As a budget kit for surrounds or bookshelfs, http://www.parts-express.com/pe/showdetl.cfm?Partnumber=300-640, looks like a good value. You get some crossover that could be modified, the boxes, and tweeters. Then you can just drop in the anarchy.


----------



## dyohn (Apr 17, 2008)

rothnic said:


> Yes, I'm definitely interested in a MTM type setup for the anarchy for fronts. I am also curious about a possible reference to the math behind the sensitivity calculations when adding multiple drivers. I am a EE so can understand the math, I just can't find a reference.
> 
> Can most modern receivers handle a 4 ohm load?


Here's the proposed MTM design: http://www.hometheatershack.com/forums/diy-speakers/26720-exodus-anarchy-ht-oriented-mtm.html

As far as the math behind sensitivity calculations, try here: http://www.sengpielaudio.com/calculator-efficiency.htm

Most receivers are only rated to 6-ohms. Some (so-called "high current") receivers can handle 4-ohms, and almost any solid state separate amplifier can handle 4-ohms. The Anarchy is actually closer to a 10-ohm nominal speaker, so the MTM is actually more like 5-ohms instead of 4.


----------



## 1Michael (Nov 2, 2006)

rothnic said:


> As a budget kit for surrounds or bookshelfs, http://www.parts-express.com/pe/showdetl.cfm?Partnumber=300-640, looks like a good value. You get some crossover that could be modified, the boxes, and tweeters. Then you can just drop in the anarchy.


As a general rule you 'Cannot' substitute drivers in any design unless the TS parameters are exactly the same as the design calls for. There are a few exceptions.


----------



## rothnic (Jan 4, 2010)

buggers said:


> As a general rule you 'Cannot' substitute drivers in any design unless the TS parameters are exactly the same as the design calls for. There are a few exceptions.


Yes, you would have to modify the crossover, like I said.

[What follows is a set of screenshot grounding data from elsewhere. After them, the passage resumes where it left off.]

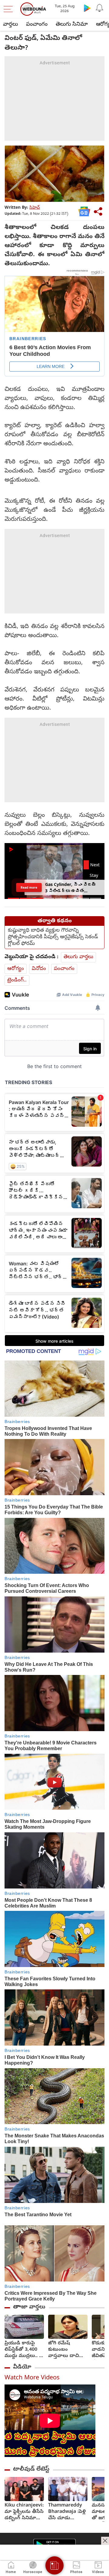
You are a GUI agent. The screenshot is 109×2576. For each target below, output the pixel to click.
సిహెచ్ (34, 208)
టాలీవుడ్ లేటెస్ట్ (31, 2469)
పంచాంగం (37, 24)
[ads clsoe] (105, 2541)
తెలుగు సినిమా (72, 24)
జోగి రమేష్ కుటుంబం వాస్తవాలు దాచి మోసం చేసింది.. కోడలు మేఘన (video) (63, 2349)
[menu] (10, 9)
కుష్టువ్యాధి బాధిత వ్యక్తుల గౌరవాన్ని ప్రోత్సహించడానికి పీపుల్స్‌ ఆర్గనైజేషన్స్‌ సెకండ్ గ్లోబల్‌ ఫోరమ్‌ (53, 937)
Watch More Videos (32, 2378)
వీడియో (22, 2367)
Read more (29, 887)
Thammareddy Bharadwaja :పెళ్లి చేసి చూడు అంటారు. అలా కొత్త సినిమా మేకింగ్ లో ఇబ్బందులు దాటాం (67, 2512)
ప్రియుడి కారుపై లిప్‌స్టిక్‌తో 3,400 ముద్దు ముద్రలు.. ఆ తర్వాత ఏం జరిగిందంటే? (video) (24, 2349)
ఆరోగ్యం (15, 968)
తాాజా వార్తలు (29, 2307)
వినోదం (39, 968)
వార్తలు (10, 24)
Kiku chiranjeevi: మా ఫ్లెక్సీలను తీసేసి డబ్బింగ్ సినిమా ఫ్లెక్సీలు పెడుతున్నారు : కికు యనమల (24, 2512)
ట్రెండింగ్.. (17, 980)
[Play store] (87, 8)
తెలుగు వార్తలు (78, 957)
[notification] (99, 8)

For example, the zobel network calculation is very straight forward. The Re is the same for both drivers, and obviously the tweeter is the same, however the Le is different so many values would change.

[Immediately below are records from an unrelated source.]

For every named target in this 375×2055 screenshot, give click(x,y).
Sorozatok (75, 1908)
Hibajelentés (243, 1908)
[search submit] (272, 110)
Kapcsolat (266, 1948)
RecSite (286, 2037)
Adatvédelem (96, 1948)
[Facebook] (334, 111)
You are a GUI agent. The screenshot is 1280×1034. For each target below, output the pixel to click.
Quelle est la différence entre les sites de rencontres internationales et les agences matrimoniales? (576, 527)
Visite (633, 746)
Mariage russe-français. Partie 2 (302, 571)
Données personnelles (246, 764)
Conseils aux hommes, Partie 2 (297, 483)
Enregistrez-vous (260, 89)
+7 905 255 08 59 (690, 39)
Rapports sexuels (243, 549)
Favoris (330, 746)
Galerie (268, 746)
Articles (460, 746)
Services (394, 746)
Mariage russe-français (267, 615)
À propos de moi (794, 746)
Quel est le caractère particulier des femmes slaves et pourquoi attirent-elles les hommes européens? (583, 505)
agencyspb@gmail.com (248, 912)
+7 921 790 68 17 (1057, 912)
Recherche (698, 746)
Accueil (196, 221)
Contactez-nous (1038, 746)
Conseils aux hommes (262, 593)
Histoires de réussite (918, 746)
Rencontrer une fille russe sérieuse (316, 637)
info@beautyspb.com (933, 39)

The point is that you get 2x $13 tweeters, at least some crossover components you may be able to reuse, the foam to line the boxes, the actual enclosures, the board to mount the components on, etc for $120. All the little things that will add up in the end.

My only reserve is that I need surrounds, and those enclosures are .50 cubic feet.


----------



## rothnic (Jan 4, 2010)

dyohn said:


> Here's the proposed MTM design: http://www.hometheatershack.com/forums/diy-speakers/26720-exodus-anarchy-ht-oriented-mtm.html
> 
> As far as the math behind sensitivity calculations, try here: http://www.sengpielaudio.com/calculator-efficiency.htm
> 
> Most receivers are only rated to 6-ohms. Some (so-called "high current") receivers can handle 4-ohms, and almost any solid state separate amplifier can handle 4-ohms. The Anarchy is actually closer to a 10-ohm nominal speaker, so the MTM is actually more like 5-ohms instead of 4.


I understand that the receiver would see each load separately when producing the respective frequencies for them. So do you take the larger current consuming drivers into account as the impedance of the overall speaker? I assume this is why you consider the speaker as having the impedance of Anarchy||Anarchy, instead of Dayton+(Anarchy||Anarchy).

However, even with the tweeter not being the primary load, would the impedance of it not add anything to the parallel anarchies in normal listening. I can understand that if you were playing back 95hz sine waves this would not be good for the receiver, but I'd like to understand the concept further.


----------



## dyohn (Apr 17, 2008)

One of the purposes of a crossover is to direct the signal to the appropriate driver(s) based on frequency. Id does this by attenuating the signal to one while increasing the signal to the other and holding a flat (normally) impedance curve while doing to. The net impedance of the system is never (normally) lower than the lowest impedance of any given driver. In an MTM with two woofers or mids in parallel, the lowest system impedance is created by them.


----------



## Ryan Anderson (Jul 20, 2009)

David, I completely missed these threads though you specifically stated them in the Anarchy Review thread. Thank you very much for all of your work! What does final cost come in around for one of these?


----------



## Ryan Anderson (Jul 20, 2009)

Ryan Anderson said:


> David, I completely missed these threads though you specifically stated them in the Anarchy Review thread. Thank you very much for all of your work! What does final cost come in around for one of these?


I'm sorry to press, I'm just anxious to make my purchases and get moving  Again, I'm very greatful!


----------



## dyohn (Apr 17, 2008)

I have not yet priced the components, but I listed suggested part numbers from Parts Express so you should be able to look them up and make your own estimate...


----------



## devinkato (Sep 6, 2011)

Sorry to bring up a dead thread, but I haven't been able to find any 2-way Exodus Anarchy designs that have been actually built and tested. This design looks to be the way to go for me (limited budget + already have the woofers).

Has anyone built this and has any feedback?


----------